L'endométriose n'est toujours pas reconnue comme maladie chronique par la CPAM alors que ça avait été annoncé il y a deux ans.
Elodie Torres, "patiente experte"
"Cela signifie que le parcours de soins peut coûter très cher aux patientes. Certaines ne vont plus consulter à cause du prix. Moi par exemple je devais aller voir une spécialiste à Paris. Pour chaque consultation c'était en moyenne 90 euros.
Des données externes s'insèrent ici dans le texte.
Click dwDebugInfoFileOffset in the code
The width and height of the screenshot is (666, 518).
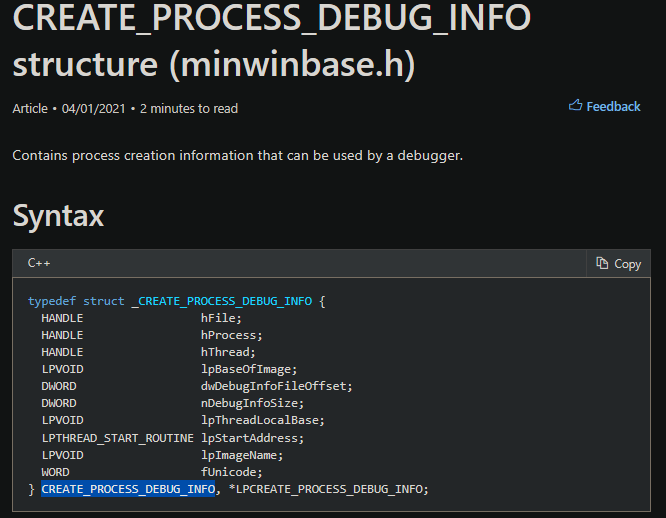276,386
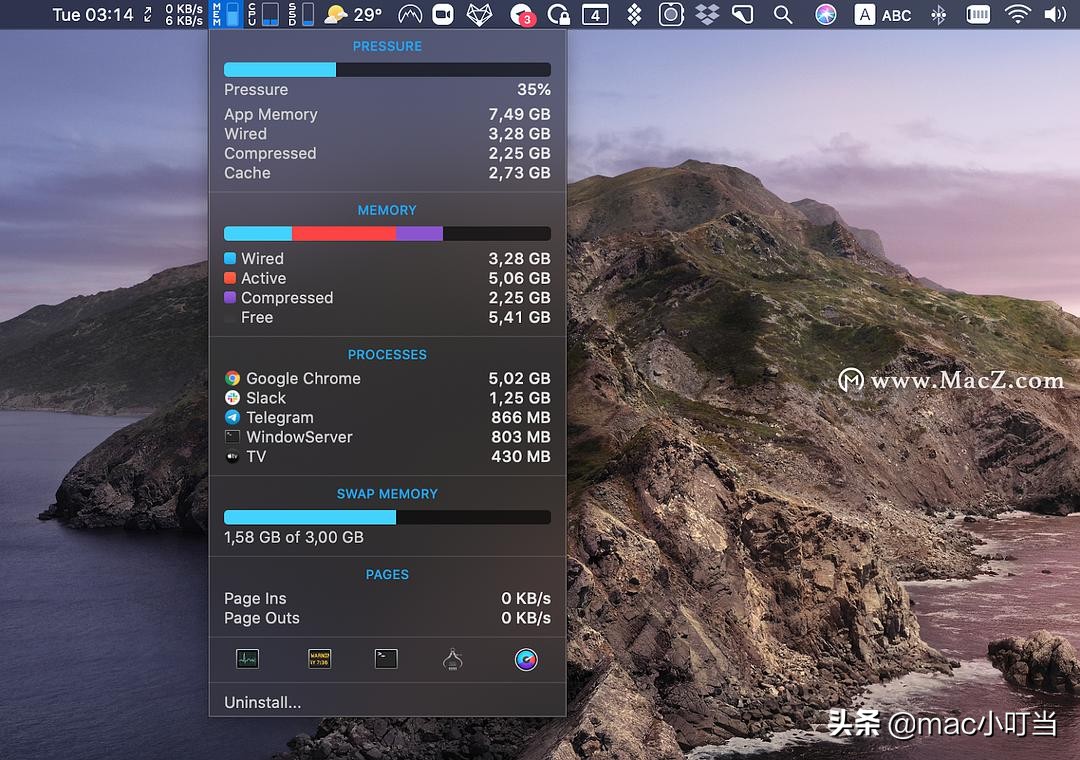Click the Swap Memory usage bar
This screenshot has height=760, width=1080.
387,517
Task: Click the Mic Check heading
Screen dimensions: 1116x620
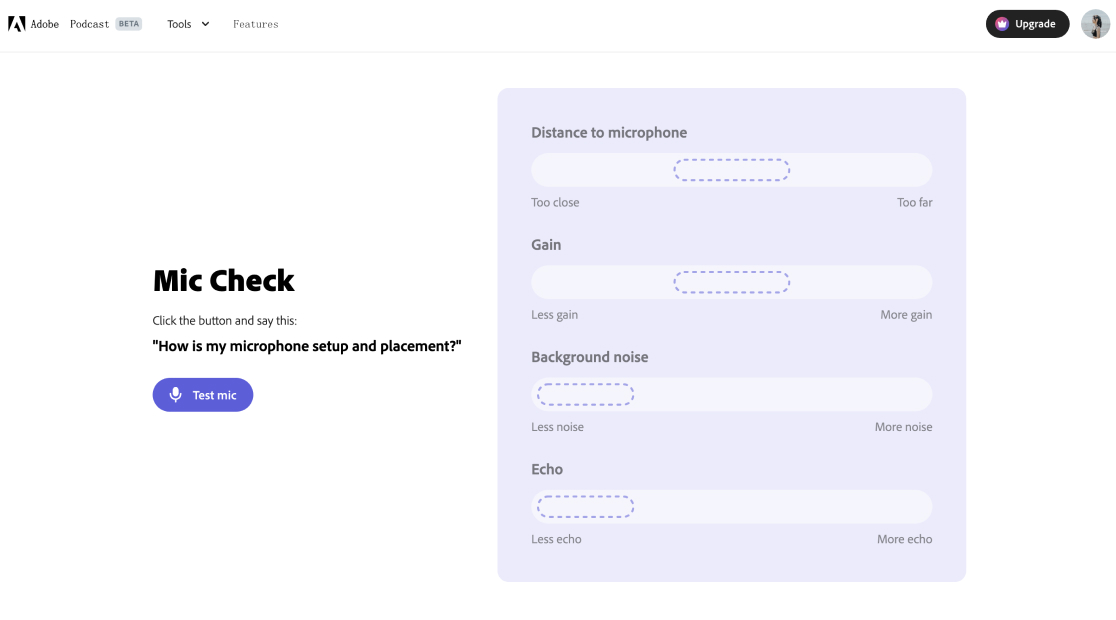Action: [223, 280]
De là à parler d'un congé menstruel on en est très loin...", souffle Elodie Torrès.
Côté médecins, Elodie Torrès note des améliorations. "Si certains professionnels continuent de dire que c'est normal d'avoir mal pendant ses règles, la formation avance et de plus en plus de médecins sont sensibilisés". La jeune femme a été surprise d'être sollicitée par l'école d'infirmiers d'Orléans pour venir témoigner de son expérience de patiente. "Ils préfèrent que ce soit des patients que des professionnels de santé parce qu'ils ont besoin d'entendre notre point de vue. Et ça, c'est encourageant. Je me suis dit enfin ! Il y a des professionnels de santé qui prennent le sujet au sérieux".
La Haute autorité de santé opposée au remboursement du test salivaire
Mais des blocages persistent notamment pour le diagnostic.
Pas plus tard que ce lundi 8 janvier, Elodie Torrès est tombée sur une publication de la Haute autorité de santé qui annonce refuser pour le moment le remboursement du test salivaire Endotest. "Ce test salivaire permettrait de poser un diagnostic rapide sans que ce soit invasif pour la patiente. Et je pense notamment aux adolescentes pour qui aller chez un gynécologue se faire diagnostiquer une endométriose peut être compliqué", raconte la jeune maman qui souffre d'endométriose depuis ses 14 ans.
Dans ses conclusions, l'HAS explique que si "Endotest présente un caractère novateur indéniable, une étude diagnostique comparative et interventionnelle complémentaire d’impact avant/après le résultat du test sur la décision et la prise en charge des patientes (notamment en termes de réduction du nombre des cœlioscopies inutiles) s’avère maintenant nécessaire pour démontrer l’utilité clinique du test et ainsi pouvoir répondre aux attentes importantes des patientes et des cliniciens, quant à son usage dans la pratique". Il faudra donc attendre des informations complémentaires avant une vente en pharmacie et un remboursement.
"Je suis indignée", ajoute Elodie Torrès. "Ce test est une avancée majeure de la recherche. On ne l'imaginait même pas, il y a deux ans. Il est utilisé et remboursé dans plein de pays notamment la Suisse depuis plusieurs mois et en France, la Haute autorité de santé souhaite qu'il y ait un complément d'information. Avec ce test, la patiente pourrait intégrer un protocole de soins pour éviter que l'endométriose ne se développe davantage. C'est n'importe quoi."